= SET TASK A =
Summarize the text on acquiring and growing enterprise clients in two sentences.
= SET TASK B =
In the text on acquiring and growing enterprise clients, what was the fastest time in which a client was brought into the Grow bucket?
= SET TASK C =
Write out the passage of the text on acquiring and growing enterprise clients that opens with the words containing "This phase in" and closes with "made a proposal.".

= DOCUMENT =
____

It took me a while to really understand what was needed to find, acquire, and grow enterprise clients. This pilot phase was always exciting because it was the culmination of the hunting phase of our process. As we got more of these pilots, I quickly realized that there is a difference between successful project delivery and new client success. Every successful delivery was only a beginning to what would hopefully become solid, successful, ongoing relationships.
How to build clients in one simple diagram
I like trying to boil complex processes down to a simple picture whenever I can. In this case, someone described our challenge as an hourglass shape. The idea was that we’d have a typical sales funnel for the hunting phase of our new client acquisition process, the middle part of the hourglass would be our pilot phase and the bottom part our farming phase.
What is the hunting phase?
This phase in the funnel would be broken into three stages:
- Qualified Leads - At the top of our pipeline, we would try to identify a large number of prospective new clients qualified to buy from us. For us, this typically meant that they had a budget for custom application development that was more than $10 million per year. We found that this disqualified many companies in the manufacturing space because they used almost entirely off-the-shelf software.
- Defined projects - To get to the next level of our pipeline, prospects needed to have a project coming up that fit our model. Ideally, a customer-facing system that needed to be custom software with a budget of at least $500k.
- Proposals - The last step of our hunting pipeline was where we had made a proposal.
The pilot phase
If we executed our hunting phase well, we’d get ourselves into one of these do or die pilot projects - the middle of the hourglass. While they were a great step, we really needed to develop a stable of clients who were long-term, with annual billings of $5m or $10m (depending on where they sat in our funnel).
It took a whole lot more work to get from successfully implementing a pilot to building that kind of value with a client, not to mention the strong relationships needed to manage it. If we were lucky enough to be given such an opportunity, we were then in the farming phase.
What is the farming phase?
You can see in the diagram, that we broke this farming phase into three “buckets”, based on results:
- Build - These were the clients where we’d successfully delivered a first project and had credibility to bid on further work. The vast majority of our clients resided in this bucket and we spent a huge amount of energy trying to get them to the next step.
- Expand - This set of clients had a team of 25 or more people servicing each. In our world, this was effectively a client where we were billing at least $5m per year. It would typically take 3-4 years with a client (from when we first started working with them) to get them to this point. After some time we managed to get a few to here within two years.
- Grow - These were our best clients, with more than 50 people billing. This would equate to approximately $10m per year in revenue for us. In the early days, we had nobody in this category, but it was a great goal to shoot for. It eventually took us 5+ years with a client to get them into this bucket. We were always looking for a way to shorten that to fewer years, but the fastest we ever did was four years.

____

= INFORMATION SUPPLIED =

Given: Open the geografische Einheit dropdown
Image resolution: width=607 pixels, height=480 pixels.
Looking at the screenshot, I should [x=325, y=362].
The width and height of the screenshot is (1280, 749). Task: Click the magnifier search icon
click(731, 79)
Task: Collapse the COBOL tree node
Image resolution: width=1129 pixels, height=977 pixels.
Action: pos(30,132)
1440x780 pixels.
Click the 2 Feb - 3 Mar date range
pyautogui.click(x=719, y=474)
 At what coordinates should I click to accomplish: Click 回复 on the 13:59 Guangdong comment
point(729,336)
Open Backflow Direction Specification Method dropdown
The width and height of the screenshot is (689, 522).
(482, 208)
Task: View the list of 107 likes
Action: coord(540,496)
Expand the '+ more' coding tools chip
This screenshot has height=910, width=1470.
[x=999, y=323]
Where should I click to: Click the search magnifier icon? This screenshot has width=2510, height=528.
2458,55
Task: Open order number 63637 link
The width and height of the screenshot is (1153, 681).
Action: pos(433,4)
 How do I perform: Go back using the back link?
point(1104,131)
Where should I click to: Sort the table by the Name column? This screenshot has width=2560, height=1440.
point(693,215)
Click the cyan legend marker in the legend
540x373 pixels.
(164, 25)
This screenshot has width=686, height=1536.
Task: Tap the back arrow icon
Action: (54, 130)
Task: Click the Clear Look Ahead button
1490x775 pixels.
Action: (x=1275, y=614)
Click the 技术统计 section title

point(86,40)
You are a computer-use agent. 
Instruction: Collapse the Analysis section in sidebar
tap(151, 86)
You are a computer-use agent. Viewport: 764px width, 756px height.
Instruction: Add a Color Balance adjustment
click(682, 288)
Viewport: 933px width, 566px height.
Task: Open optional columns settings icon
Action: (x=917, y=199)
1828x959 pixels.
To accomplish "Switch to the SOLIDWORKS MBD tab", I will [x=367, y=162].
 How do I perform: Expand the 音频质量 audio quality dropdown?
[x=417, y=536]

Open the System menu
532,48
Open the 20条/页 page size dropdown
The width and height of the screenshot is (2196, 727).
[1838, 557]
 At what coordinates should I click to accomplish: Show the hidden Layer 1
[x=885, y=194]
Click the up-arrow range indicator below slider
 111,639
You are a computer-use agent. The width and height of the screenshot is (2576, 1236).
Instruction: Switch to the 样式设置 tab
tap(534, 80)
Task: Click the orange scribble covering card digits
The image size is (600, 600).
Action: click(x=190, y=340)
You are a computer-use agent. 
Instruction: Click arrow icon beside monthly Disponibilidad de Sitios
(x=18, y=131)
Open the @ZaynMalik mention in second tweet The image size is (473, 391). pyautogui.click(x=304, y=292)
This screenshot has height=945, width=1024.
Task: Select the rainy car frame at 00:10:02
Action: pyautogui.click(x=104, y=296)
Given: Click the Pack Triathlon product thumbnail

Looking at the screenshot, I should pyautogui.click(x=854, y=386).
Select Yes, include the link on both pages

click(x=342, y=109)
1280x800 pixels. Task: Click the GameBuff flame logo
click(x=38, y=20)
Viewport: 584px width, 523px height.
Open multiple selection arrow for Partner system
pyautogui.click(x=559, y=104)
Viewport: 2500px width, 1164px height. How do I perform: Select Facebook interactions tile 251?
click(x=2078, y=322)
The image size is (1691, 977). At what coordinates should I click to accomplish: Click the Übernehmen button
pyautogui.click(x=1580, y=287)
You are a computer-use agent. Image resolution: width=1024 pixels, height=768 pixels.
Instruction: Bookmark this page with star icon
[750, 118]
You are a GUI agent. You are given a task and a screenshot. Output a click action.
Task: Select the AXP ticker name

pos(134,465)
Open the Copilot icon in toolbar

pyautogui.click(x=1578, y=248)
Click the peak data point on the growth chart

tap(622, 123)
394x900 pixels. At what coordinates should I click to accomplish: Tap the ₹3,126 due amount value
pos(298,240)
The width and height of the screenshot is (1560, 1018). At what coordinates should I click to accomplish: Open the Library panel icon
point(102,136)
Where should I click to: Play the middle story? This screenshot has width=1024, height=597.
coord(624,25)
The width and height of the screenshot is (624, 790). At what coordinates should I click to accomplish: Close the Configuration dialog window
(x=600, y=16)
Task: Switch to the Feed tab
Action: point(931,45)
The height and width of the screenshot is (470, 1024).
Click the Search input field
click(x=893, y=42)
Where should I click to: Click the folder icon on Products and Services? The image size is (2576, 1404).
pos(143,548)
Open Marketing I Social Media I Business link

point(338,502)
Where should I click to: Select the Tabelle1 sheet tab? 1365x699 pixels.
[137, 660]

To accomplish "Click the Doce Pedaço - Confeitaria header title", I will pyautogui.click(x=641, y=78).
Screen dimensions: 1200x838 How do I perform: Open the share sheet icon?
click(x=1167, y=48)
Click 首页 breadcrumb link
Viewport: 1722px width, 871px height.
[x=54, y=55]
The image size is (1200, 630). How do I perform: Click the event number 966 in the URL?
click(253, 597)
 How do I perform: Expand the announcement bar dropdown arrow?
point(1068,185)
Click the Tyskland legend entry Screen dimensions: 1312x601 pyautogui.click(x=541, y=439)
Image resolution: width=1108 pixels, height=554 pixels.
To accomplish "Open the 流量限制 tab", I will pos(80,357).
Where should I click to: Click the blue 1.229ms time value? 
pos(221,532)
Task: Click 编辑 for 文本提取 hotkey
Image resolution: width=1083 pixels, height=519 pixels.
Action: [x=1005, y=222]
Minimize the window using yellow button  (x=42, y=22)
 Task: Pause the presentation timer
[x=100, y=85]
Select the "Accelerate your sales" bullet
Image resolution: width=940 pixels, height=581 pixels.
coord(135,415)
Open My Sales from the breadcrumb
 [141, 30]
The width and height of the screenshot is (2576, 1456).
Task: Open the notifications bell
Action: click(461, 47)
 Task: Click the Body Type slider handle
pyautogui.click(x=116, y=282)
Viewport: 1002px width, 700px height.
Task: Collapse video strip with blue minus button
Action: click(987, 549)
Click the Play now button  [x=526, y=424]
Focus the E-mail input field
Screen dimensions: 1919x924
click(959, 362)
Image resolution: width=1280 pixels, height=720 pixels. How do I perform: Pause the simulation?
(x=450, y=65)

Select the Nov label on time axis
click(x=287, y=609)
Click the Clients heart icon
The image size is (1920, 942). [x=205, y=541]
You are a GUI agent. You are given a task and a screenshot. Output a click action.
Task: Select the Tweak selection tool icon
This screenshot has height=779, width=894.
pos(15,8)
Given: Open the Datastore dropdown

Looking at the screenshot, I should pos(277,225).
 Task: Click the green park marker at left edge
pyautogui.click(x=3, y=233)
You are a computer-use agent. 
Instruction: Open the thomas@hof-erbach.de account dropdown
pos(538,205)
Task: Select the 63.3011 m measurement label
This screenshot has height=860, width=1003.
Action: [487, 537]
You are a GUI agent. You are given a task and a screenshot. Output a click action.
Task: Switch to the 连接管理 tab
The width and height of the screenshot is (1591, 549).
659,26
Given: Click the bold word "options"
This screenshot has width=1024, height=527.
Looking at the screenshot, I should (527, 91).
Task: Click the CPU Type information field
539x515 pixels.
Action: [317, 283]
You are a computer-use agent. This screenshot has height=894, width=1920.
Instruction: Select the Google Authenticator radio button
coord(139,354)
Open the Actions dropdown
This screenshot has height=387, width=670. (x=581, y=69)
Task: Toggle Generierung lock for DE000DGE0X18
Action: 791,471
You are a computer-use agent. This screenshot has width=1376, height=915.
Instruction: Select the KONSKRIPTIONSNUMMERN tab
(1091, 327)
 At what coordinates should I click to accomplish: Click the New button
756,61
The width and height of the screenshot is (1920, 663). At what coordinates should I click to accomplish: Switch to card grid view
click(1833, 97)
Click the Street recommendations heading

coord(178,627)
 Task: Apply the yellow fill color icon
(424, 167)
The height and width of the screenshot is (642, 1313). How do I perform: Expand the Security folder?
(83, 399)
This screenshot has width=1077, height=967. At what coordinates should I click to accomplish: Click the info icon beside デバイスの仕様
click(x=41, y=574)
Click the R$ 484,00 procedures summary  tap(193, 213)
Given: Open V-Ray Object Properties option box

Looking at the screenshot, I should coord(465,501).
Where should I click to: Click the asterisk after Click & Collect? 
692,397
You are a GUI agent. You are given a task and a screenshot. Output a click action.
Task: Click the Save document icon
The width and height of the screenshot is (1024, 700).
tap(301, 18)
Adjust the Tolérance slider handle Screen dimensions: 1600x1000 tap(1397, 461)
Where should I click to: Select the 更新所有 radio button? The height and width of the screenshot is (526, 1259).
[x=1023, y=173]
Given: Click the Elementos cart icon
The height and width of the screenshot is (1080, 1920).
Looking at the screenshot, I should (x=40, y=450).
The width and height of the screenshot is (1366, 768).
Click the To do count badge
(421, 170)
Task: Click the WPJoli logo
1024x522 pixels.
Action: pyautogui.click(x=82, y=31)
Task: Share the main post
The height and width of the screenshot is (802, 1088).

____

= CORRECT RESULT A =
The client-building process is pictured as an hourglass: a sales funnel for the hunting phase (qualified leads, defined projects, proposals), a pilot phase in the middle, and a farming phase at the bottom. The farming phase sorts clients by results into three buckets, Build, Expand, and Grow, with the last two marked by at least $5m and about $10m in annual billings respectively.

= CORRECT RESULT B =
Four years.

= CORRECT RESULT C =
This phase in the funnel would be broken into three stages:
- Qualified Leads - At the top of our pipeline, we would try to identify a large number of prospective new clients qualified to buy from us. For us, this typically meant that they had a budget for custom application development that was more than $10 million per year. We found that this disqualified many companies in the manufacturing space because they used almost entirely off-the-shelf software.
- Defined projects - To get to the next level of our pipeline, prospects needed to have a project coming up that fit our model. Ideally, a customer-facing system that needed to be custom software with a budget of at least $500k.
- Proposals - The last step of our hunting pipeline was where we had made a proposal.